3) return type of a method does not effect whether methods are overloaded or not

Example: the method to find the areas of different polygons can be implemented using the overloading concept.

Wednesday, 3 June 2015

Bitwise and Logical operators in Java, Jump Statements

^ is the bitwise xor operator
>>>> is the shift right zero fill

(cond1 & cond2 & cond3)
in the above statment we have used the logical AND, will evaluate every condition and then perform the logical AND.

(cond1 && cond2 && cond3)
this is the short circuit AND, will stop if a false condition is found in between.

The result will be same in both cases, and the same expressions can done for logical OR and short circuit logical

The choice of taking & as logical or bitwise is dependent on the operands.
a&b, a and b are int then & is bitwise
a&b, a and b are boolean then & is logical

Jump statments:

If a source file contains a public class, the class name must be the name of the public class. A source file can only have one public class.

now both objects will have the same memory addressand from there onwards, obj1 and obj2 will effect the same variables.

Tuesday, 2 June 2015

Introduction to Java

Analysis can be done only in structured form of data.
char takes 2 bytes using the unicode encoding standard.
boolean data type has two values: True or False.
Pillars of OOPs: Encapsulation, polymorphism and Inheritance.
Inheritance is needed for overriding and runtime polymorphism.

class name
instance variable (Normal variable)
static variable (shared by all the objects)
constructors (needed most for inheritance)
intialization block
Unnamed block/anonymous block

initialization block:
class A
int a;
a=10;   //will execute on creation of an object before the call goes automatically to constructor.
int b;

the various blocks execute in the exact order as written in the class.

static block:
static int a;
static { a=10; } // this will execute whenever a static variable is used.
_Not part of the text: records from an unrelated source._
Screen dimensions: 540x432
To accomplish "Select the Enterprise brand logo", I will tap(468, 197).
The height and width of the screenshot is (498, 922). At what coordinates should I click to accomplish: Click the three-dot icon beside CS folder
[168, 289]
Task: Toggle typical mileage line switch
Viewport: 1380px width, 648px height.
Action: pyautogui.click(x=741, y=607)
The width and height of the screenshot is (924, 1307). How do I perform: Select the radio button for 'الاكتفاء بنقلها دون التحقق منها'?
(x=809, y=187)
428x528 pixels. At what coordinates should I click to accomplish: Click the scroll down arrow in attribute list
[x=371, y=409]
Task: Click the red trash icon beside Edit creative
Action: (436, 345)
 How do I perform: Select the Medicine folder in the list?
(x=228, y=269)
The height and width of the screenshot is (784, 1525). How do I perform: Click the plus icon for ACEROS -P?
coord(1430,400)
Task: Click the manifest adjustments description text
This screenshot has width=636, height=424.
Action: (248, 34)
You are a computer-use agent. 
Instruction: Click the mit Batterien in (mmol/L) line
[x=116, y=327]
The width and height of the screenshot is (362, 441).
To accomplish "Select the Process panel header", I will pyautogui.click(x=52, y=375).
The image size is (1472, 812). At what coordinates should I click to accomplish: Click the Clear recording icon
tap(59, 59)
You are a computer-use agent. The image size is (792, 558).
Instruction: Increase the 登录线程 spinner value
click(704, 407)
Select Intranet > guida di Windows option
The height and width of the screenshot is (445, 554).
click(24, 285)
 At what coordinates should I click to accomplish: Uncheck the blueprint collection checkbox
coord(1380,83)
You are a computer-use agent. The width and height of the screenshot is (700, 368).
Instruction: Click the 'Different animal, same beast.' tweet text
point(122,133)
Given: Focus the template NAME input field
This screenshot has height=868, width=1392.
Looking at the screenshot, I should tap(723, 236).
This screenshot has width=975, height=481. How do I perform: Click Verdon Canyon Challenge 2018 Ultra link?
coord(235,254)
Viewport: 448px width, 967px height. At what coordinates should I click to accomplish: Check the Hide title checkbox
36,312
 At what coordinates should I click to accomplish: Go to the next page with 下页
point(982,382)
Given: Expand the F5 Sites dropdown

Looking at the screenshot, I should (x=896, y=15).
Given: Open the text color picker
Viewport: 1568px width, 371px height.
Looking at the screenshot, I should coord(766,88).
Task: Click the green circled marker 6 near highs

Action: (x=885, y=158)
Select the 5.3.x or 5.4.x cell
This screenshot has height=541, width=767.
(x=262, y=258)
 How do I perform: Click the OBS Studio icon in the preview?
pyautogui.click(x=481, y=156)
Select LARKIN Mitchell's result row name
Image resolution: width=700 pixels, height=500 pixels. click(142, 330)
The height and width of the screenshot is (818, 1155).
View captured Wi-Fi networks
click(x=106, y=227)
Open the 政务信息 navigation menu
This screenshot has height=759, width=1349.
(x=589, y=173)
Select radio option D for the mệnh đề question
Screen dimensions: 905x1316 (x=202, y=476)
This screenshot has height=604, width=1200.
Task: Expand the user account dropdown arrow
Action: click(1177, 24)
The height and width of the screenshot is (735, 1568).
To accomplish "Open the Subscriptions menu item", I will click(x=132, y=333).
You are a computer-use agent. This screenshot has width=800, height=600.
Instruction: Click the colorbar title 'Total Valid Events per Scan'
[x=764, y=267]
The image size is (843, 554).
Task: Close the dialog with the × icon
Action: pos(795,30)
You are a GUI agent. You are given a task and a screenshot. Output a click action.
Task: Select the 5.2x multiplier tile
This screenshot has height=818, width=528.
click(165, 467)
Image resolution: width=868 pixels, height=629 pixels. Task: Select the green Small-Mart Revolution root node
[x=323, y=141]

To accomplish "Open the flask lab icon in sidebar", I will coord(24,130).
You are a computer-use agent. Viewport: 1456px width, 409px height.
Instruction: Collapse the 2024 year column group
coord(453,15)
There is no destructor in java, instead there is a garbage collector.

floating point:
float f=4.96f
or f=4.96F
or f=496e-2

String is an inbuilt class in Java.

Lifetime and scope of a variable:

Type conversion and casting:
float b;
int a;
float b;
int a;

in java, all expressions are automatically promoted to int
eg: byte a=2,b=4,c;
c=a*b //not possible
this is because a*b is promoted to int and c is still in byte format.
instead do this:
or int c=a*b;

Arrays are treated as an object in java.
only runtime allocation is allowed.
int a[];
int []a;
and then this is followed by,
a=new int[10];
int a[][];
or int [][]a;
or int []a[];

int a[][]={{1,2},{1},{3,2,2}}

Monday, 1 June 2015

First Day: Industrial Training - Big Data

The database used in Big Data is based on the No SQL approach.

HADOOP: It is a Java framework which was initially named "NUTCH"

It has strong ties to the SMAC principles: Social Mobile Analytic Cloud.

HDFS: stands for Hadoop DIstributed File System. It uses the concept of FAT: File Allocation Table.

The distributed feature of HDFS refers to the fact that many machines have the same database under the same software monitoring. 

Main purpose of Hadoop is MapReduce framework and ability to handle with flat files.

flat files contain data in no tabular format eg JSON files.

3Vs: Volume, Velocity and Variety.

Partial Failure Support: the properity to maintain the availability of data even when data at some servers is lost.

Scalability: Smooth performance transition on increasing the load on the same algorithm or software.

In Hadoop, each storage is done three times on different nodes, this is known as replication.

DoS attack: Denial of Service attack, This attack sends so many requests to a server that actual genuine may not be given to actual clients.